Какими бы разными ни были народные типы, начертанные по воле Достоевского рассказчиком «Записок из Мертвого дома» Александром Петровичем Горянчиковым, существует нечто, определяющее их принадлежность к одному типу сознания, одному типу духовной культуры. Эти общие черты проявляются лучше всего в дни великих праздников. Эти дни “резко отпечатлеваются в памяти простолюдинов, начиная с самого детства. Это дни отдохновения от их тяжких работ, дни семейного сбора”. В эти дни между каторжниками “проявлялось что-то вроде дружества”. Наблюдать такое изменение отношений каторжан друг к другу рассказчику было весьма важно, т.к. в обычное время такое дружество в каторжной среде не проявлялось. Насильно собранные вместе, каторжане ненавидели друг друга, и не потому, что они были сплошь мизантропы, но именно потому, что их вынудили находиться рядом. Но в дни народных торжеств все разногласия забывались. В эти дни, - отмечает Горянчиков, - “это были дети, вполне дети, несмотря на то, что иным из этих детей было по сороку лет”. Воспоминание о самом светлом для каждого - о родительском доме, о детстве, далеком и невозвратном, позволяло им отбросить все напускное и стать самими собой.

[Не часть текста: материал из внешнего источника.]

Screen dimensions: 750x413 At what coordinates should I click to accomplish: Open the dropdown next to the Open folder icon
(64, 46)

Горянчиков рассматривает “русскую душу” не в изоляции, но во взаимодействии с иными национальными сознаниями.
В силу “положительности и трезвости взгляда”, “внутренней насмешки над первым собою”, присущей русскому характеру, русский человек не может осознавать себя в окружении других национальностей чем-то более привлекательным, выдающимся. Он без высокомерия отвергает черты других наций, чуждые ему. В то же время, остро чувствуя неприязнь, которую питают к русскому представители некоторых наций, старается нейтрализовать ее, но чаще миролюбиво, чем силой. Стремясь выступить от лица русского народа и продемонстрировать свое умение постичь умонастроение народной массы, Достоевский очень тщательно работал над приданием объективности суждениям Горянчикова. Напомню, что оценочные суждения Горянчикова он строит таким образом: рассказчик высказывает свое отношение к какому-либо предмету. Это отношение проверяется отношением каторжной “ватаги”. Затем делается окончательный вывод. В качестве примера подобного конструирования суждений можно взять рассказ об Исае Фомиче - единственном еврее в каторге.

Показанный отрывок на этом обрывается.